**Provided passage**.
Gradient-Based Program Synthesis with Neurally Interpreted Languages (NLI): An Authoritative Technical Review

Introduction

The paper "Gradient-Based Program Synthesis with Neurally Interpreted Languages" (2604.18907) proposes a novel architecture, Neural Language Interpreter (NLI), addressing the longstanding dichotomy between symbolic and neural approaches in program induction. Traditional symbolic systems offer superior compositional generalisation and can be data-efficient, but their rigidity, reliance on domain-specific languages, and exhaustive combinatorial search restrict scalability and domain transfer. Neural networks, conversely, achieve strong performance on i.i.d data but generalise poorly in compositional, out-of-distribution settings and conflate knowledge within parametric weights.

NLI presents a reconciling paradigm: it learns a domain-specific, symbolic-like neural language and an accompanying interpreter end-to-end. This approach automatically discovers primitive operations, supports variable-length latent program representations, and enables both training and inference via differentiable execution, leveraging Gumbel-Softmax relaxation for discrete sampling. Critically, NLI enables test-time adaptation by refining latent programs using gradient-based search directly through the neural executor.

Figure 1: Overview of NLI's inference, depicting end-to-end latent program token generation, neural program search refinement, and sequential token execution.

Neural Language Interpreter: Architecture and Methodology

NLI employs an encoder-decoder architecture, where the encoder (program inductor) maps input-output example pairs to sequences of discrete program tokens. These tokens encode the neural language, and their distribution is learned via Gumbel-Softmax, allowing for gradient flow and end-to-end differentiability. The decoder (neural interpreter) sequentially executes these tokens, updating an intermediate state at each step.

Distinct from prior architectures such as Latent Program Networks (LPN), NLI represents a program as a variable-length sequence over a learned compact codebook, rather than as a single continuous embedding. This structural shift enables compositional generalisation, as program length is unconstrained and primitive reuse is explicit.

The encoder aggregates input-output pairs by mean-pooling positional token embeddings, yielding permutation invariance and generalisation to test-set specification sizes. Each token position is projected via a feed-forward net to logits over the codebook, subsequently relaxed to discrete samples with Gumbel-Softmax. During training, the temperature is annealed to promote peaked, discrete activations.

Token reuse regularisation is introduced to enforce a compact, compositional latent space, penalising the expected number of distinct tokens per batch and biasing the encoder towards discovering primitives over memorising whole programs.

(Records from a data collection)
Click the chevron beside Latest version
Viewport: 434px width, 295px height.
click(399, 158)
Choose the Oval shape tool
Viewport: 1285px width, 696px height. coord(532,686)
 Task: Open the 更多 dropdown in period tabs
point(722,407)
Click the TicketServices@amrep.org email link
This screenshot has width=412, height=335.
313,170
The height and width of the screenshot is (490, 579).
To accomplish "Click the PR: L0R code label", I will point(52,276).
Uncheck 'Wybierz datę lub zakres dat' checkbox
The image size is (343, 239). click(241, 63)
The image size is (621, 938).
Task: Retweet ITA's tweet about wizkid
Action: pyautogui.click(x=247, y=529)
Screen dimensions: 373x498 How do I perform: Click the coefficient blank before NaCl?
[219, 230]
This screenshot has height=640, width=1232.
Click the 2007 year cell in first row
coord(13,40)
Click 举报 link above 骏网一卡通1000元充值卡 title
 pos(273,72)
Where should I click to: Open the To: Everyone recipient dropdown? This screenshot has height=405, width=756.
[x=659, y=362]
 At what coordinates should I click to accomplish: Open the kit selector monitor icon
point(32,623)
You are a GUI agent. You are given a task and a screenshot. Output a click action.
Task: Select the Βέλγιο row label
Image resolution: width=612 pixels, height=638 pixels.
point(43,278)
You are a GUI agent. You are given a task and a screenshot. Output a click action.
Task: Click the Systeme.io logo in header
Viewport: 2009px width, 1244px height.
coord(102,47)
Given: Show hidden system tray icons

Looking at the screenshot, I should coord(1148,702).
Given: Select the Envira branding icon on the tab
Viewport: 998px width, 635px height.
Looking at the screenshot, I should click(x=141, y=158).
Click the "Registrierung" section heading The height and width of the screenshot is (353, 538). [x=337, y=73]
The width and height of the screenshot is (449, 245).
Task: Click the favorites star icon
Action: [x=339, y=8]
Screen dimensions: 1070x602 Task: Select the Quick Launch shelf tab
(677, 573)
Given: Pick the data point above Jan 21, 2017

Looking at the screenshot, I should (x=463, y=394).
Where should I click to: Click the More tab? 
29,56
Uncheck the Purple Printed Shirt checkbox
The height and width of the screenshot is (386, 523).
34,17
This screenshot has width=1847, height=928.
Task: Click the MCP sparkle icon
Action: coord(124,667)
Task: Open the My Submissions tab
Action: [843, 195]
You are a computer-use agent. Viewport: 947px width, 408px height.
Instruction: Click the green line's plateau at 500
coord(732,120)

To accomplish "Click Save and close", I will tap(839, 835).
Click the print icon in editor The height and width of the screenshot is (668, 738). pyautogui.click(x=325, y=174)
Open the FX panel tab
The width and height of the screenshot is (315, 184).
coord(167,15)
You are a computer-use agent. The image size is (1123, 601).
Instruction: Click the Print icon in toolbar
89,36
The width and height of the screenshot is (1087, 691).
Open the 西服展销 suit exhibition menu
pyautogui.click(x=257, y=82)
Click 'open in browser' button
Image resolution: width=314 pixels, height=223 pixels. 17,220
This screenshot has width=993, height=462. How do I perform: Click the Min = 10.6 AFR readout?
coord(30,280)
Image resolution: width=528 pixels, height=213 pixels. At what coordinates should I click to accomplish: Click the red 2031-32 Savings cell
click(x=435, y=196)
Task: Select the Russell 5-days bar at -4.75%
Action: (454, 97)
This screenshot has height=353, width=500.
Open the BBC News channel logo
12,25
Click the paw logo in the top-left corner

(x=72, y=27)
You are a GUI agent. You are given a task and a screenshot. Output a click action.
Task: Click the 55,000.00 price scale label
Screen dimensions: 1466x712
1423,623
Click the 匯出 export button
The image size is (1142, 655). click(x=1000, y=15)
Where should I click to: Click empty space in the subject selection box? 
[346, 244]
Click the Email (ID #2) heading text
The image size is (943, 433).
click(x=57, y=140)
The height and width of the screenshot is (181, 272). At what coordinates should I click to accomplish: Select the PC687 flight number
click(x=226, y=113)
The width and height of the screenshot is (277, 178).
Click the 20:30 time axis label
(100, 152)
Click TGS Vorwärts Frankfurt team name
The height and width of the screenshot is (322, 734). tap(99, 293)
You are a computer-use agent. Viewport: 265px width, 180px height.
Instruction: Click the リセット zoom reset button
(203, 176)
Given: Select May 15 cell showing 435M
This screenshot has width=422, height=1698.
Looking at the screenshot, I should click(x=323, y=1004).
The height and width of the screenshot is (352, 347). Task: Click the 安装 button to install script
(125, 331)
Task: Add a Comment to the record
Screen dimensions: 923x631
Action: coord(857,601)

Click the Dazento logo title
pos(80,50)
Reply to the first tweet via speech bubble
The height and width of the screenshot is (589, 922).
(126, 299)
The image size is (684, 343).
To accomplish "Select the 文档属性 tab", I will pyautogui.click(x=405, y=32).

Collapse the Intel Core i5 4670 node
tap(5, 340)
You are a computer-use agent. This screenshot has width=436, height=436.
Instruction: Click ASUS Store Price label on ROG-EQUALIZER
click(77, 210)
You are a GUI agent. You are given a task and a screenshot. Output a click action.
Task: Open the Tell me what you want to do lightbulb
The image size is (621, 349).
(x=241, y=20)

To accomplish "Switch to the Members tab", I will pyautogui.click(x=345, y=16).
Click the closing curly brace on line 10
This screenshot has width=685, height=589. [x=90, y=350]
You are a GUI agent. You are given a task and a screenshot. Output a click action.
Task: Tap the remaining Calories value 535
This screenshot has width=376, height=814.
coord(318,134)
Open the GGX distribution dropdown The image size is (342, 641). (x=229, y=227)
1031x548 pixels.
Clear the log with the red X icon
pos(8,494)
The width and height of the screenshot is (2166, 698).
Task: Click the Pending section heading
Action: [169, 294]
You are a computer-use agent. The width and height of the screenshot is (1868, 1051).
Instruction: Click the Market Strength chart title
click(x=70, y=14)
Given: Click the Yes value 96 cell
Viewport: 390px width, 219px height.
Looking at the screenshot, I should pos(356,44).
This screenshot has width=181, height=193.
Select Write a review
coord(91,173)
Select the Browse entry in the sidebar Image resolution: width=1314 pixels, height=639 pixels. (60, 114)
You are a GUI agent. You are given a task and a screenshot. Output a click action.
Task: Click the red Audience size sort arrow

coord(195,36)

**Work to complete**.
**A.** What does the Figure 1 caption in the NLI review say the overview depicts? List each item.
**B.** Return everything in the records from the line containing "Given: Show hidden system tray icons" down to the line containing "Looking at the screenshot, I should click(x=141, y=158).", both lines included, unchanged.

**The solutions**.
**A.**
- End-to-end latent program token generation
- Neural program search refinement
- Sequential token execution

**B.**
Given: Show hidden system tray icons

Looking at the screenshot, I should coord(1148,702).
Given: Select the Envira branding icon on the tab
Viewport: 998px width, 635px height.
Looking at the screenshot, I should click(x=141, y=158).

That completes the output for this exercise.